The lines below from the one with "You are a computer-use" up to and including the one with "You are a GUI" are what you should set down, exactly and without pictures.
START GIVEN RECORDS
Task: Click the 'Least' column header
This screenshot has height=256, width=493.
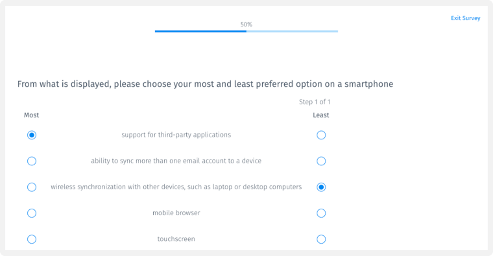Action: (x=320, y=115)
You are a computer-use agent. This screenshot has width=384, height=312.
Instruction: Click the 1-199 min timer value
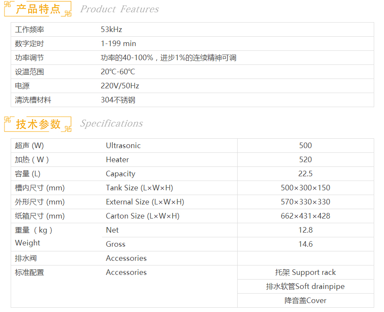(118, 44)
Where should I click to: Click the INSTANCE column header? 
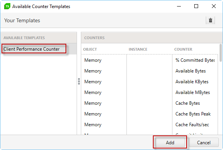pos(138,49)
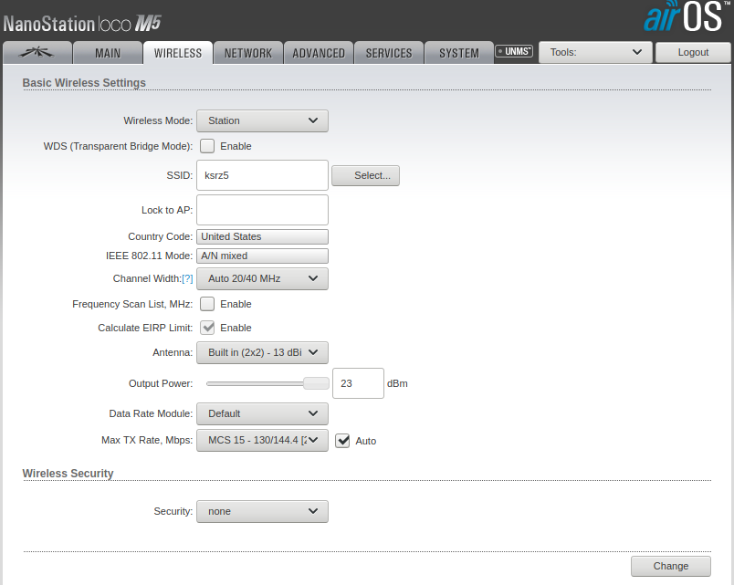This screenshot has height=585, width=734.
Task: Uncheck the Max TX Rate Auto checkbox
Action: click(343, 441)
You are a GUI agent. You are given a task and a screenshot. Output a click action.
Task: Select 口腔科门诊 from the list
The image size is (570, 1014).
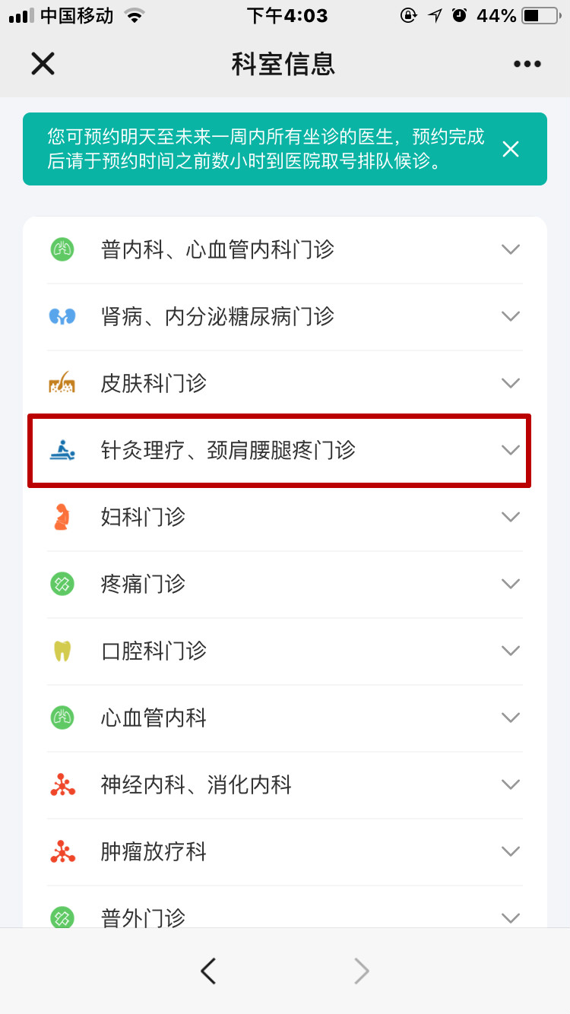(285, 651)
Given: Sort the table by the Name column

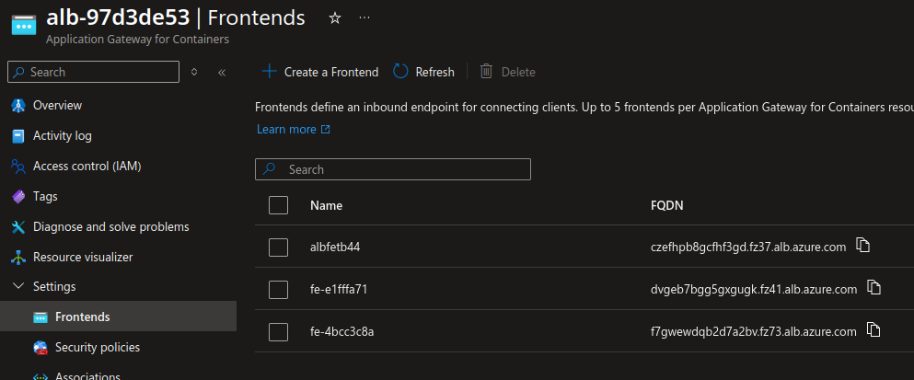Looking at the screenshot, I should pyautogui.click(x=326, y=205).
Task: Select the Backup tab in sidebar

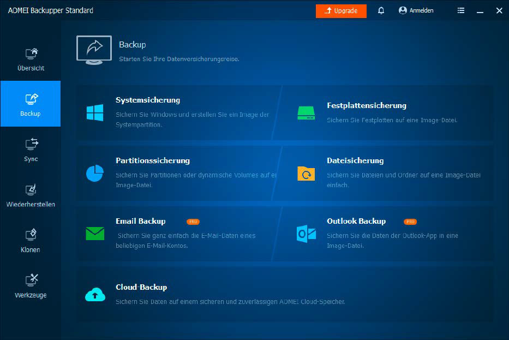Action: coord(31,104)
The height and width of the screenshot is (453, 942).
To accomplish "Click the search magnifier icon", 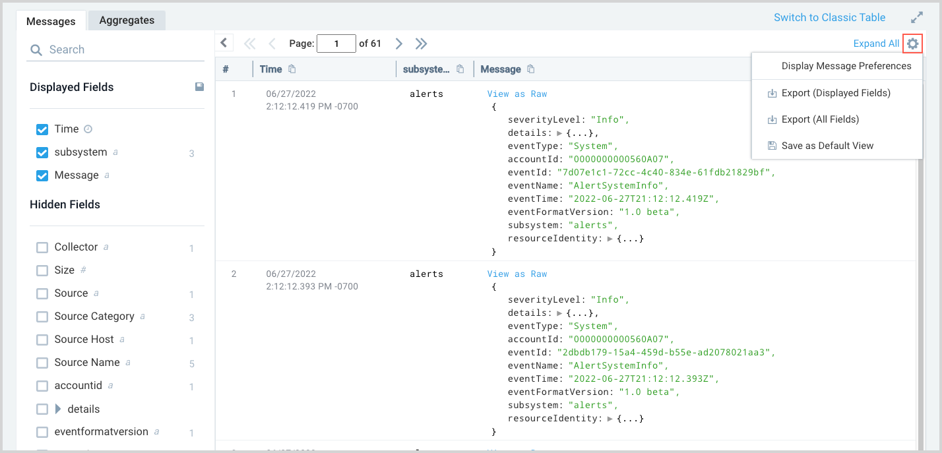I will point(36,49).
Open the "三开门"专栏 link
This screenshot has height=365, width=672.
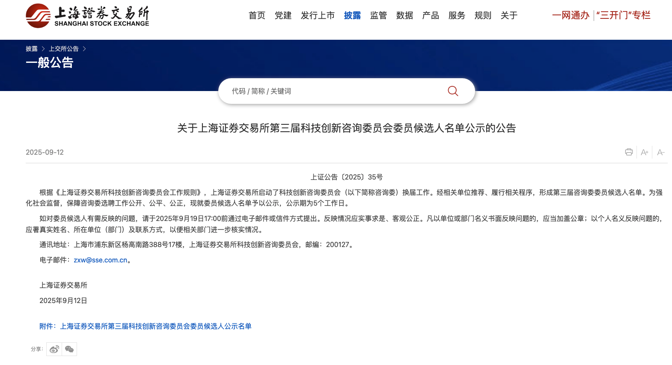point(623,15)
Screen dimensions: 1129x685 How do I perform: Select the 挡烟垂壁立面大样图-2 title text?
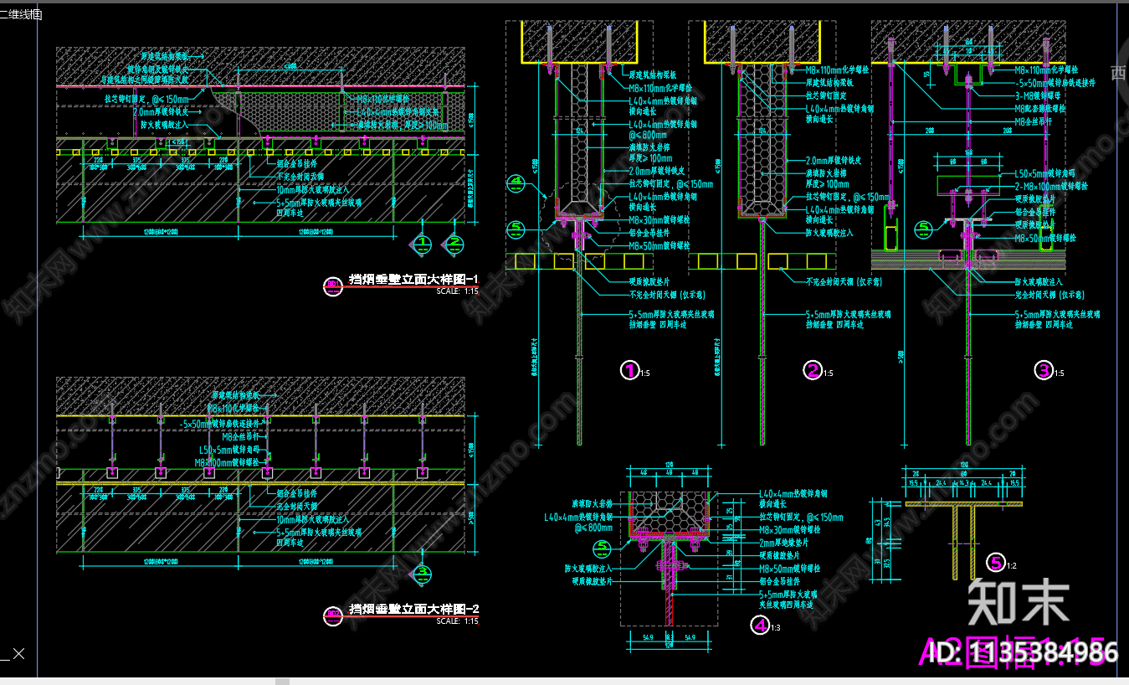point(413,609)
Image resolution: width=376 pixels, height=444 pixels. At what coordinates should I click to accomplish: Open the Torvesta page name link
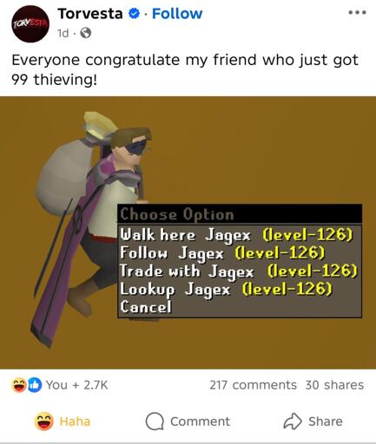[x=90, y=14]
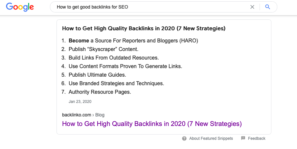Image resolution: width=297 pixels, height=149 pixels.
Task: Click the question mark icon beside About Featured Snippets
Action: (184, 138)
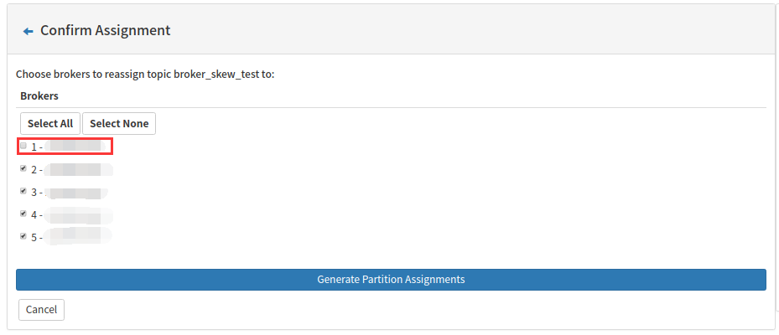This screenshot has width=779, height=335.
Task: Click the back arrow icon
Action: coord(28,31)
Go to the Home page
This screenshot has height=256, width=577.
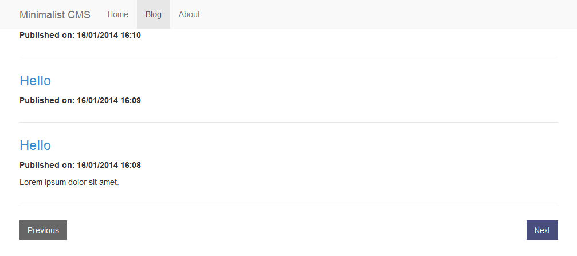[x=118, y=14]
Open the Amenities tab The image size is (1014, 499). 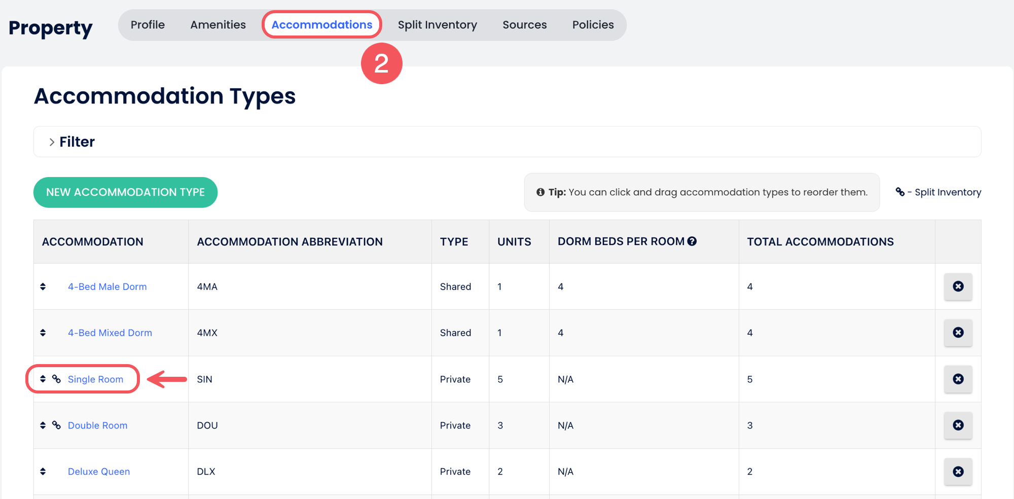(x=218, y=25)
END GIVEN RECORDS
> [PROBLEM SOLUTION]
You are a computer-use agent. This screenshot has width=384, height=312.
Instruction: Click the 1-199 min timer value
(118, 44)
Where should I click to: Click the INSTANCE column header? 
pos(138,49)
This screenshot has height=585, width=734.
Task: Uncheck the Max TX Rate Auto checkbox
Action: click(343, 441)
You are a GUI agent. You are given a task and a screenshot. Output a click action.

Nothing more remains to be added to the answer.